Toward a virosomal respiratory syncytial virus vaccine with a built-in lipophilic adjuvant: A vaccine candidate for the elderly and pregnant women

Respiratory syncytial virus (RSV) represents the single most important cause of severe acute respiratory infection (SARI) and viral bronchiolitis among infants and young children. RSV also causes serious illness among the elderly and immunocompromised individuals. A vaccine against RSV would significantly reduce the health burden caused by RSV infection.

In this study, we describe the development and optimization of a virosomal RSV vaccine, specifically aimed at protection of the elderly and of infants, the latter through vaccination of pregnant women. RSV virosomes are reconstituted viral envelopes that contain the membrane glycoproteins F and G of the virus, but lack the viral nucleocapsid. Thus, the particles are incapable of replication and therefore not able to cause disease. Since the major viral antigens F and G are displayed on the virosomal surface, use of virosomes as a vaccine will lead to the induction of virus-neutralizing (VN) antibodies.
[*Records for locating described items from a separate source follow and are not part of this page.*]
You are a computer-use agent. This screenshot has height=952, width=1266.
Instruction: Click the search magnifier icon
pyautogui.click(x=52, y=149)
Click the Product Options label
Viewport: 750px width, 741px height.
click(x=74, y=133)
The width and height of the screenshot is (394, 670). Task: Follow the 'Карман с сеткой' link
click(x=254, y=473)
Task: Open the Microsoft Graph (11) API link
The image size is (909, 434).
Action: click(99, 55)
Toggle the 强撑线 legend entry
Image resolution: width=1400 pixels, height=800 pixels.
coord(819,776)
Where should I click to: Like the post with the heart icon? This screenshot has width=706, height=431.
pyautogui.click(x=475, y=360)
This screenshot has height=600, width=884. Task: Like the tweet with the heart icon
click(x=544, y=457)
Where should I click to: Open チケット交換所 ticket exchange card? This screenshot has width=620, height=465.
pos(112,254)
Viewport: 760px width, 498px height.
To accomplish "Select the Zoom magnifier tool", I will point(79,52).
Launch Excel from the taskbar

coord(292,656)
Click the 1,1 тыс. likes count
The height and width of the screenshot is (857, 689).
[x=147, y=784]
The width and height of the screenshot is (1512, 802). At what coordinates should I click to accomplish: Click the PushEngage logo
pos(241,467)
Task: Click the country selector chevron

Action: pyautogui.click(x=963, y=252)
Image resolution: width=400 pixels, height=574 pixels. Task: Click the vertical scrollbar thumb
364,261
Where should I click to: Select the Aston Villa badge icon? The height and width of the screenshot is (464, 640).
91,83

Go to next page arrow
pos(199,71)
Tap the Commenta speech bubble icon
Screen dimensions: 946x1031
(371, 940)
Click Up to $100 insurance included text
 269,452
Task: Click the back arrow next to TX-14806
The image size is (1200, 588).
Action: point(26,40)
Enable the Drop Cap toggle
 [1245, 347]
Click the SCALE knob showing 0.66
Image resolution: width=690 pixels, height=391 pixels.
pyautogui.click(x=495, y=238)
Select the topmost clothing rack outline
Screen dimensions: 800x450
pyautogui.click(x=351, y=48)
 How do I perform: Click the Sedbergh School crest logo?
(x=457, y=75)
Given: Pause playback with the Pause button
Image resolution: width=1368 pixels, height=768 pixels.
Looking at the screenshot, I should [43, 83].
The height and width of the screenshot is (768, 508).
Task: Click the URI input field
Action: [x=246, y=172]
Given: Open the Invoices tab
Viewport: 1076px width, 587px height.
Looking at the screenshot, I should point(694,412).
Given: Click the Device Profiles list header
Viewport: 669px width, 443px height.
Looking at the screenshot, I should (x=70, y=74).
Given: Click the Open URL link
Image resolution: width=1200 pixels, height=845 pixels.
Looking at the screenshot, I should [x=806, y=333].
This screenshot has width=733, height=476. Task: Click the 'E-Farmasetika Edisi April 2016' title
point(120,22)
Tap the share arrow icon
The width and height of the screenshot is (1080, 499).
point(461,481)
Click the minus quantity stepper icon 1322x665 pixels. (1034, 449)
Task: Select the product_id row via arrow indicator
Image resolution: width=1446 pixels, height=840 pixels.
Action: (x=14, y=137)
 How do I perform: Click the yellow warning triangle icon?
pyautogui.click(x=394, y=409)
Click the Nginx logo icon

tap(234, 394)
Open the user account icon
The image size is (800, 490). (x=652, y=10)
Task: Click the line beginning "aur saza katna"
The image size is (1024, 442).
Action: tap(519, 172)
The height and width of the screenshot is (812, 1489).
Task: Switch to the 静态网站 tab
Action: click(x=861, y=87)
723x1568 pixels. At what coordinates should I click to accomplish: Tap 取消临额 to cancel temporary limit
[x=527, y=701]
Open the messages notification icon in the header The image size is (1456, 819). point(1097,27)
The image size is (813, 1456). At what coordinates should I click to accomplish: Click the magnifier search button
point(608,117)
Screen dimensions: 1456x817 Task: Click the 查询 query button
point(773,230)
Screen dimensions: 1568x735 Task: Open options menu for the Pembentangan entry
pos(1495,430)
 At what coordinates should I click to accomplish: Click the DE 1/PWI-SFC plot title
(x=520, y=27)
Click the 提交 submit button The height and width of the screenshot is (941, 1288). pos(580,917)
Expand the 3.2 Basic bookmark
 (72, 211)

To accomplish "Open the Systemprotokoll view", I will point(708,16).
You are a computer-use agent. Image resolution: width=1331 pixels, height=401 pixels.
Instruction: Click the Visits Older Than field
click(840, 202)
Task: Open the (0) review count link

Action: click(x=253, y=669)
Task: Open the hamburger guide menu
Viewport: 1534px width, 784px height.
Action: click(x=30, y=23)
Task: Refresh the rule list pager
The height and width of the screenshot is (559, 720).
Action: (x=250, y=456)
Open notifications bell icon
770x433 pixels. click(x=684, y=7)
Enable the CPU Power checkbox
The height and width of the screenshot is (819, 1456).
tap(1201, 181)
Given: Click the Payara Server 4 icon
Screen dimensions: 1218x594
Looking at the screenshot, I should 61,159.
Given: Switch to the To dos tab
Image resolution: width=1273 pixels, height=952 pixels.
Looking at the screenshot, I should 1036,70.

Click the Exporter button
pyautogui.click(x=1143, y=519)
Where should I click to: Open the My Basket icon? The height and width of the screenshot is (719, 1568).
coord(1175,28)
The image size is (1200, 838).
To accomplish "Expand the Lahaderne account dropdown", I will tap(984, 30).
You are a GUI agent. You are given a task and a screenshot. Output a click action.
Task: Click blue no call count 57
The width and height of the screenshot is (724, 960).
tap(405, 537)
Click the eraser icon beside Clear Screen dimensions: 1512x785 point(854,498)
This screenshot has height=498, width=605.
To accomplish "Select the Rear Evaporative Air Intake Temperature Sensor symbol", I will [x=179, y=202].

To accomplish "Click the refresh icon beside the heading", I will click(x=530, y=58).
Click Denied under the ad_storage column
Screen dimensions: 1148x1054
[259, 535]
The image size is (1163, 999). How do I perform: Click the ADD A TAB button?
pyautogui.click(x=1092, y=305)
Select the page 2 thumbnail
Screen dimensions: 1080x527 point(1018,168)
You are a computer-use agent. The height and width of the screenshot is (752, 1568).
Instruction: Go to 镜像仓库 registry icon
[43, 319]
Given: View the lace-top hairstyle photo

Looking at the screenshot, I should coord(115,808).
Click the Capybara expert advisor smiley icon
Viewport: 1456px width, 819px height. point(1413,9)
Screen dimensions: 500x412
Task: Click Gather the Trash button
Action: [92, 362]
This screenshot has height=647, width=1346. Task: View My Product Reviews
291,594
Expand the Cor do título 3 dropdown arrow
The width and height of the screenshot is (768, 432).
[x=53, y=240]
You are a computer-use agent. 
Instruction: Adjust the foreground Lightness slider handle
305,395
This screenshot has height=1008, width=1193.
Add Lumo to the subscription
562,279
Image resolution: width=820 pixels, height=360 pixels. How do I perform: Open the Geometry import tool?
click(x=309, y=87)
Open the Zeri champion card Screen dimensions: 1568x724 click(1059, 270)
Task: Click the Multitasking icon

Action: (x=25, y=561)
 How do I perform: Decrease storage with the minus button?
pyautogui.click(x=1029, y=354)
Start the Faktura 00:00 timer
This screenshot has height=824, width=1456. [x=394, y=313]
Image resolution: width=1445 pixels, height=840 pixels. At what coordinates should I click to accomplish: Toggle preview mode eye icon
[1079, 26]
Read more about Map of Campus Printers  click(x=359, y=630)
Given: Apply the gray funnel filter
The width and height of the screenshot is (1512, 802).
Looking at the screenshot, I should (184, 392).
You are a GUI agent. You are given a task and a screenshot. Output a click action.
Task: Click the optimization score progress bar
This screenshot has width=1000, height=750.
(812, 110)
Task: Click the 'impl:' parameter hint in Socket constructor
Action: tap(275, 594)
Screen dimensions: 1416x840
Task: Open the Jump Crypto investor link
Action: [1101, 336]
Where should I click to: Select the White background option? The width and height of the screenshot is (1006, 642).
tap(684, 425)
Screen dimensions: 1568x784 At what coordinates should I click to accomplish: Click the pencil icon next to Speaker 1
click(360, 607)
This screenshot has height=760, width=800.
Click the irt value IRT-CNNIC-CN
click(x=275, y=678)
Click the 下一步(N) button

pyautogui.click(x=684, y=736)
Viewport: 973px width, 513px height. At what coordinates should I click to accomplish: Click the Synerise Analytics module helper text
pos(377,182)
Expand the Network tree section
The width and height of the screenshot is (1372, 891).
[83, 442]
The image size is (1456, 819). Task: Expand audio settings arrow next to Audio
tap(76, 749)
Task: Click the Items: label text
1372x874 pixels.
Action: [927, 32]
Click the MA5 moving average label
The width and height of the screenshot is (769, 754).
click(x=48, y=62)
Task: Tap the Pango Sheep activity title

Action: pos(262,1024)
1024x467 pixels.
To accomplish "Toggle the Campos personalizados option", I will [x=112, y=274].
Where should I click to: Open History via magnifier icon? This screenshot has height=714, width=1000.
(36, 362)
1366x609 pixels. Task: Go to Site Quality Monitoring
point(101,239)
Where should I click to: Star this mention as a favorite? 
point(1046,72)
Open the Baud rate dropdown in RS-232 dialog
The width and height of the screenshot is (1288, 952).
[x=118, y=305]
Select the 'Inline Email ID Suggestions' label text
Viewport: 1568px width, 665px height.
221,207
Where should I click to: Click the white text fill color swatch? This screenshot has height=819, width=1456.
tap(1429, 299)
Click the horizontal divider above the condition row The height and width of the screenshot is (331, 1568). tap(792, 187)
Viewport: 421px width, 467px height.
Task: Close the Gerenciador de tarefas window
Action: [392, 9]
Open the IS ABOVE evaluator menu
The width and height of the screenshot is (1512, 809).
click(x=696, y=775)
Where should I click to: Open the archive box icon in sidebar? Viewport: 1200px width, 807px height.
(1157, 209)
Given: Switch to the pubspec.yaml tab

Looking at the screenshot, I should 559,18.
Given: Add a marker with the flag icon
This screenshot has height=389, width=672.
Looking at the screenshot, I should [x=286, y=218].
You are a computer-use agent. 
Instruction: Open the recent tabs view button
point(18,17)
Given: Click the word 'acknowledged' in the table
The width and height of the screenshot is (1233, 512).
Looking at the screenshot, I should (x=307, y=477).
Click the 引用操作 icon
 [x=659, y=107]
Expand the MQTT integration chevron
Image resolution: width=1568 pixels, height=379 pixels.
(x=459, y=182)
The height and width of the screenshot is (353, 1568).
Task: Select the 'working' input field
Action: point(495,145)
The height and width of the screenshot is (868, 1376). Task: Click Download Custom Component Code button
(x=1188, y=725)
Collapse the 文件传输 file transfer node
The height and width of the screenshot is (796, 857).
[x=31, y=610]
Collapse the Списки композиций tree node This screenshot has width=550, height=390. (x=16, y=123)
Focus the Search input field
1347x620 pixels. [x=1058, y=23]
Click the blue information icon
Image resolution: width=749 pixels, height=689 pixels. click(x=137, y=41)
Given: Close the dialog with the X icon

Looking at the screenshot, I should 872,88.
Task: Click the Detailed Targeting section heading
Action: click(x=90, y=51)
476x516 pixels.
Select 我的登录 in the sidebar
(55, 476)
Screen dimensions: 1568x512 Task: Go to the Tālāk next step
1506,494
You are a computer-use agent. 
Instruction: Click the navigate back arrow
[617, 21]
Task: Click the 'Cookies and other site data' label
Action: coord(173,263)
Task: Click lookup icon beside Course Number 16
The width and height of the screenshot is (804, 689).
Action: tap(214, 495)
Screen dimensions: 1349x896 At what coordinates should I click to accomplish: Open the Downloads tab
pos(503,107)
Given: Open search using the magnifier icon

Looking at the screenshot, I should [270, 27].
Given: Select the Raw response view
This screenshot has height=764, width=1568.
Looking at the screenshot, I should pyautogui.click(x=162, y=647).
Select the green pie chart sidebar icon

In the present study, first the production of RSV virosomes and the incorporation of a lipophilic adjuvant have been optimized to eventually fulfill GMP production requirements. Specifically, we investigated the use of a synthetic variant of the adjuvant monophosphoryl lipid A (MPLA). Subsequently, we monitored the virosomes’ long-term stability and we evaluated their immunogenicity in a murine model system. Additionally, we improved the capacity of virosomes to induce VN antibodies by employing thermostable virus strains with enhanced glycoprotein F stability. Finally, we further optimized the vaccine’s concept by switching from virosomes to synthetic liposomes with conjugated recombinant stabilized preF-protein derived from the native viral F glycoprotein. We conclude that RSV virosomes, with a built-in synthetic MPLA adjuvant, represent a promising vaccine candidate against RSV infection.